» **WHAT THIS TASK INVOLVES**
Recast every line of the listing below as a numbered list, dropping the blank lines.

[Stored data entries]

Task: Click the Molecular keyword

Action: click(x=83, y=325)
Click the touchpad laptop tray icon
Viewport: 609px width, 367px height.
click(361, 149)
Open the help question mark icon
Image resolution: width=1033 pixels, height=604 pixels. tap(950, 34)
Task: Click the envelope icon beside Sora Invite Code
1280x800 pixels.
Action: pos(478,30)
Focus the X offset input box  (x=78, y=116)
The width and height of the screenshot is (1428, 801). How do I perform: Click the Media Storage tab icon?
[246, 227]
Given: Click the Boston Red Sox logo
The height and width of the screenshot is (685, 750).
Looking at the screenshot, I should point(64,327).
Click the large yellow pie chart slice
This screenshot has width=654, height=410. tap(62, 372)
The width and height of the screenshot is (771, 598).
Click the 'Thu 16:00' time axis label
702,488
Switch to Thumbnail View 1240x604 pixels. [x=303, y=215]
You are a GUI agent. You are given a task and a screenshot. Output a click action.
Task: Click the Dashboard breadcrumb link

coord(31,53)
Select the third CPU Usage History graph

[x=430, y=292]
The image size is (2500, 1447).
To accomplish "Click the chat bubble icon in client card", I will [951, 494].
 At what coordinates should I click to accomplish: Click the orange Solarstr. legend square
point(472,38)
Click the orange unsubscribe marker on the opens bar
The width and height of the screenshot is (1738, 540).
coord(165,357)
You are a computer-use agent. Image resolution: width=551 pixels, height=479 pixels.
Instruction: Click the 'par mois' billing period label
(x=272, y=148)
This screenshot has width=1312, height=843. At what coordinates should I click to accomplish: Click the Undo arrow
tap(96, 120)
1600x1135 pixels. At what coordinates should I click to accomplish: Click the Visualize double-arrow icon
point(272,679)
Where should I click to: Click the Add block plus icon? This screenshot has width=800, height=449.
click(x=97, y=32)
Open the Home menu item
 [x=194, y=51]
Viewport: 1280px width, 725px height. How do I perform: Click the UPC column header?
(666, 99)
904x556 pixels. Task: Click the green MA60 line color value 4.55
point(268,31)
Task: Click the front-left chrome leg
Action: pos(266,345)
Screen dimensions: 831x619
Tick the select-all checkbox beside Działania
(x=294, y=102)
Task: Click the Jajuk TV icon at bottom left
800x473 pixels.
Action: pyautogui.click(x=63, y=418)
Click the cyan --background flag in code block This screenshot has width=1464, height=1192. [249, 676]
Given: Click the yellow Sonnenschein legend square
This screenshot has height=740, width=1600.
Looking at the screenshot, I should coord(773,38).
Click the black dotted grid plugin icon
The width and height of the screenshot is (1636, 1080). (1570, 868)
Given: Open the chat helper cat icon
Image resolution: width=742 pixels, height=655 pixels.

» **REPLY**
1. Task: Click the Molecular keyword
2. Action: click(x=83, y=325)
3. Click the touchpad laptop tray icon
4. Viewport: 609px width, 367px height.
5. click(361, 149)
6. Open the help question mark icon
7. Image resolution: width=1033 pixels, height=604 pixels. tap(950, 34)
8. Task: Click the envelope icon beside Sora Invite Code
9. 1280x800 pixels.
10. Action: pos(478,30)
11. Focus the X offset input box  (x=78, y=116)
12. The width and height of the screenshot is (1428, 801). How do I perform: Click the Media Storage tab icon?
13. [246, 227]
14. Given: Click the Boston Red Sox logo
15. The height and width of the screenshot is (685, 750).
16. Looking at the screenshot, I should point(64,327).
17. Click the large yellow pie chart slice
18. This screenshot has width=654, height=410. tap(62, 372)
19. The width and height of the screenshot is (771, 598).
20. Click the 'Thu 16:00' time axis label
21. 702,488
22. Switch to Thumbnail View 1240x604 pixels. [x=303, y=215]
23. You are a GUI agent. You are given a task and a screenshot. Output a click action.
24. Task: Click the Dashboard breadcrumb link
25. coord(31,53)
26. Select the third CPU Usage History graph
27. [x=430, y=292]
28. The image size is (2500, 1447).
29. To accomplish "Click the chat bubble icon in client card", I will [951, 494].
30.  At what coordinates should I click to accomplish: Click the orange Solarstr. legend square
31. point(472,38)
32. Click the orange unsubscribe marker on the opens bar
33. The width and height of the screenshot is (1738, 540).
34. coord(165,357)
35. You are a computer-use agent. Image resolution: width=551 pixels, height=479 pixels.
36. Instruction: Click the 'par mois' billing period label
37. (x=272, y=148)
38. This screenshot has width=1312, height=843. At what coordinates should I click to accomplish: Click the Undo arrow
39. tap(96, 120)
40. 1600x1135 pixels. At what coordinates should I click to accomplish: Click the Visualize double-arrow icon
41. point(272,679)
42. Where should I click to: Click the Add block plus icon? This screenshot has width=800, height=449.
43. click(x=97, y=32)
44. Open the Home menu item
45.  [x=194, y=51]
46. Viewport: 1280px width, 725px height. How do I perform: Click the UPC column header?
47. (666, 99)
48. 904x556 pixels. Task: Click the green MA60 line color value 4.55
49. point(268,31)
50. Task: Click the front-left chrome leg
51. Action: pos(266,345)
52. Screen dimensions: 831x619
53. Tick the select-all checkbox beside Działania
54. (x=294, y=102)
55. Task: Click the Jajuk TV icon at bottom left
56. 800x473 pixels.
57. Action: pyautogui.click(x=63, y=418)
58. Click the cyan --background flag in code block This screenshot has width=1464, height=1192. [249, 676]
59. Given: Click the yellow Sonnenschein legend square
60. This screenshot has height=740, width=1600.
61. Looking at the screenshot, I should coord(773,38).
62. Click the black dotted grid plugin icon
63. The width and height of the screenshot is (1636, 1080). (1570, 868)
64. Given: Open the chat helper cat icon
65. Image resolution: width=742 pixels, height=655 pixels.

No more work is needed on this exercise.